CHAPTER X. KING COTTON

     "The immediate result of the American war was, at this time, 
     to relieve the English cotton trade, including the dealers in 
     the raw material and the producers and dealers in 
     manufactures, from a serious and impending difficulty. They 
     had in hand a stock of goods sufficient for the consumption 
     of two-thirds of a year, therefore a rise in the price of the 
     raw material and the partial closing of their establishments, 
     with a curtailment of their working expenses, was obviously 
     to their advantage. But to make their success complete, this 
     rise in the price of cotton was upon the largest stock ever 
     collected in the country at this season. To the cotton trade 
     there came in these days an unlooked for accession of wealth, 
     such as even it had never known before. In place of the hard 
     times which had been anticipated, and perhaps deserved, there 
     came a shower of riches[675]."

This was written of the situation in December, 1861. A similar analysis, no doubt on the explanations offered by his English friends, of "the question of cotton supply, which we had supposed would speedily have disturbed the level of their neutral policy" was made by Mason in March, 1862. "Thus," he concluded, "it is that even in Lancashire and other manufacturing districts no open demonstration has been made against the blockade[676]." Manufactures other than cotton were greatly prospering, in particular those of woollen, flax, and iron. And the theory that the cotton lords were not, in reality, hit by the blockade - perhaps profited by it - was bruited even during the war. Blackwood's Magazine, October, 1864, held this view, while the Morning Post of May 16, 1864, went to the extent of describing the "glut" of goods in 1861, relieved just in the nick of time by the War, preventing a financial crash, "which must sooner or later have caused great suffering in Lancashire."

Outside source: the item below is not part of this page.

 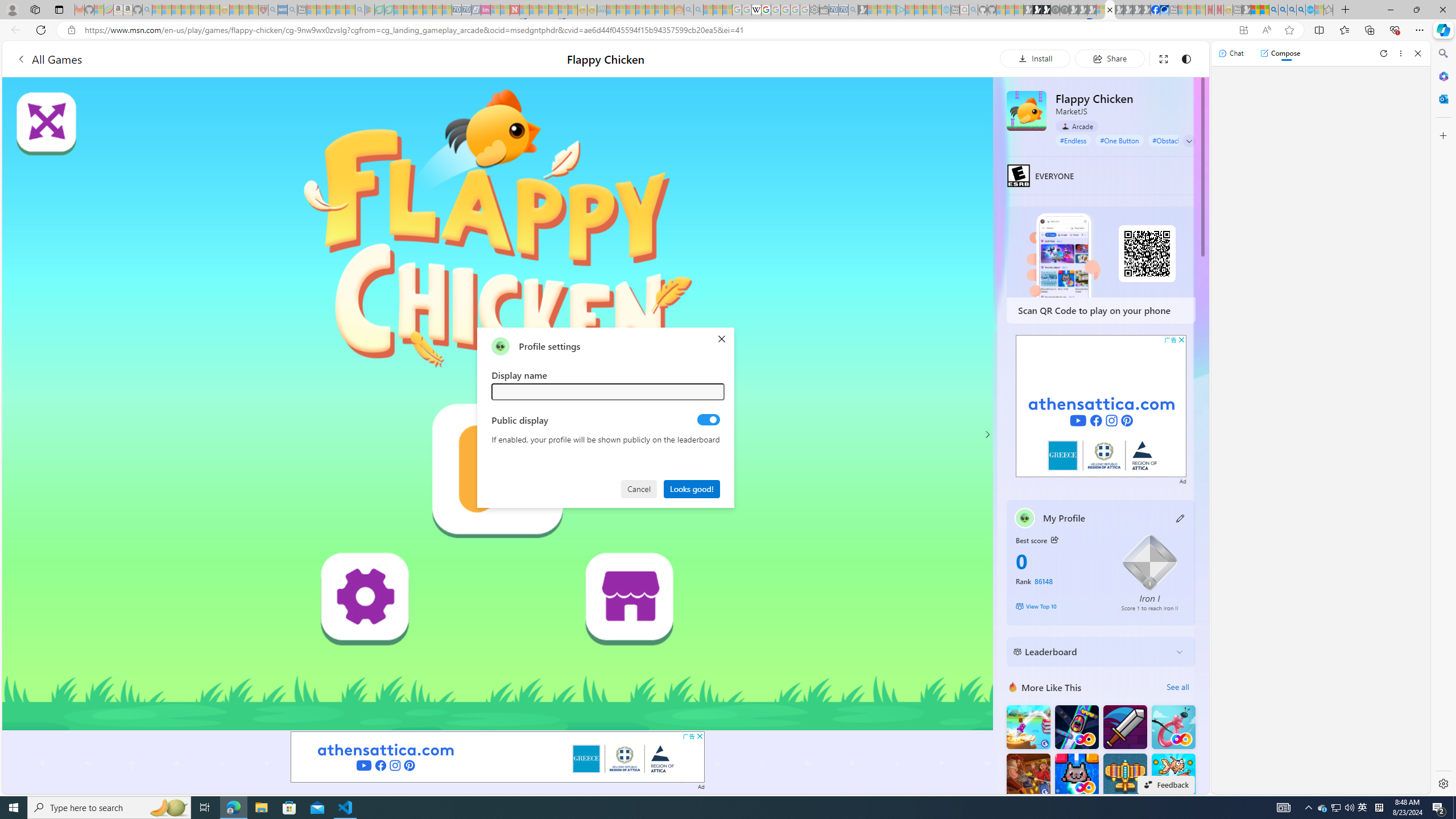 What do you see at coordinates (1076, 126) in the screenshot?
I see `'Arcade'` at bounding box center [1076, 126].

Arnold's generalization has been taken to prove that the immediate effect of the Civil War was to save the cotton industry from great disaster and that there immediately resulted large profits to the manufacturers from the increased price of stocks on hand. In fact his description of the situation in December, 1861, as his own later pages show, was not applicable, so far as manufacturers' profits are concerned, until the later months of 1862 and the first of 1863. For though prices might be put up, as they were, goods were not sold in any large quantities before the fall of 1862. There were almost no transactions for shipments to America, China, or the Indies[677]. Foreign purchasers as always, and especially when their needs had just been abundantly supplied by the great output of 1858-60, were not keen to place new orders in a rising and uncertain market. The English producers raised their prices, but they held their goods, lacking an effective market. The importance of this in British foreign policy is that at no time, until the accumulated goods were disposed of, was there likely to be any trade eagerness for a British intervention in America. Their only fear, says Arnold, was the sudden opening of Southern ports and a rush of raw cotton[678], a sneer called out by the alleged great losses incurred and patriotically borne in silence. Certainly in Parliament the members from Lancashire gave no sign of discontent with the Government policy of neutrality for in the various debates on blockade, mediation, and cotton supply but one Member from Lancashire, Hopwood, ever spoke in favour of a departure from neutrality, or referred to the distress in the manufacturing districts as due to any other cause than the shortage in cotton caused by the war[679].